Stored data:
........
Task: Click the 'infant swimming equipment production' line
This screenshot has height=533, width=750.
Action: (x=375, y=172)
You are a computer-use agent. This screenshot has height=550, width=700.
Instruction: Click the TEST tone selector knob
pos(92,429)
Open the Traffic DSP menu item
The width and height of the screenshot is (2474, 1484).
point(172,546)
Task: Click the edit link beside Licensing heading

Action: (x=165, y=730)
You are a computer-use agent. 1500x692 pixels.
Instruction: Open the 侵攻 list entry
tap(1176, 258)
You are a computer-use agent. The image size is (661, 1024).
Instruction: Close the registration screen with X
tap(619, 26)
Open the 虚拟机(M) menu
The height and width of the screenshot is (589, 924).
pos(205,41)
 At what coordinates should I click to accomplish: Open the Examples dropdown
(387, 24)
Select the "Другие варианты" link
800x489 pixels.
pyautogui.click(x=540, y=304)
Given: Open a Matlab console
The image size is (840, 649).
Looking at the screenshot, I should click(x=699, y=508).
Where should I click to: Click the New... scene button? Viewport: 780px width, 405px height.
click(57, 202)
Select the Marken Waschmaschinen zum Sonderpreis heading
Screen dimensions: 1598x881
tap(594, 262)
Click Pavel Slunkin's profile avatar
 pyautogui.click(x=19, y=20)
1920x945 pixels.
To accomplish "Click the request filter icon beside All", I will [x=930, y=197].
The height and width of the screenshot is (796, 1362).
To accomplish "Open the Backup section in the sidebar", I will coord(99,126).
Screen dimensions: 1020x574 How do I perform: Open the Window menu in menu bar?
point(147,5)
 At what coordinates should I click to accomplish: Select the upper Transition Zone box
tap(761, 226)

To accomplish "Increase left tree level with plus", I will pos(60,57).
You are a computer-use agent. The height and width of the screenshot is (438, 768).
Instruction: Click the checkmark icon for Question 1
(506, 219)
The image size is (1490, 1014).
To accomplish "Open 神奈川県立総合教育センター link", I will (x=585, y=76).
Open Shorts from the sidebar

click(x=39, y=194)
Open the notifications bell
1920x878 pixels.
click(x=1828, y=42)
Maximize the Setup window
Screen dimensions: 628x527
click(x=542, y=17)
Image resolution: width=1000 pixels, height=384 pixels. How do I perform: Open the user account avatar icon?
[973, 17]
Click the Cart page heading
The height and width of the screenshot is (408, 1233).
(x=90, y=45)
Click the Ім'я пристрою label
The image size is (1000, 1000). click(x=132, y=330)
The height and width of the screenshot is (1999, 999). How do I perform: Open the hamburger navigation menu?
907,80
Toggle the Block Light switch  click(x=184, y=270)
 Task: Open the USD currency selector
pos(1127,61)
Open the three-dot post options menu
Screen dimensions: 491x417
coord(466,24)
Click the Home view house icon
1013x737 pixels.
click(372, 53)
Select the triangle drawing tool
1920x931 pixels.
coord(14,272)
........
**WORK REQUEST**
Only the stretch of lines that begins with the one holding "Toggle the Block" and ends with the last line above belongs in the answer; please write it out exactly.

**SOLUTION TO THE PROBLEM**
Toggle the Block Light switch  click(x=184, y=270)
 Task: Open the USD currency selector
pos(1127,61)
Open the three-dot post options menu
Screen dimensions: 491x417
coord(466,24)
Click the Home view house icon
1013x737 pixels.
click(372, 53)
Select the triangle drawing tool
1920x931 pixels.
coord(14,272)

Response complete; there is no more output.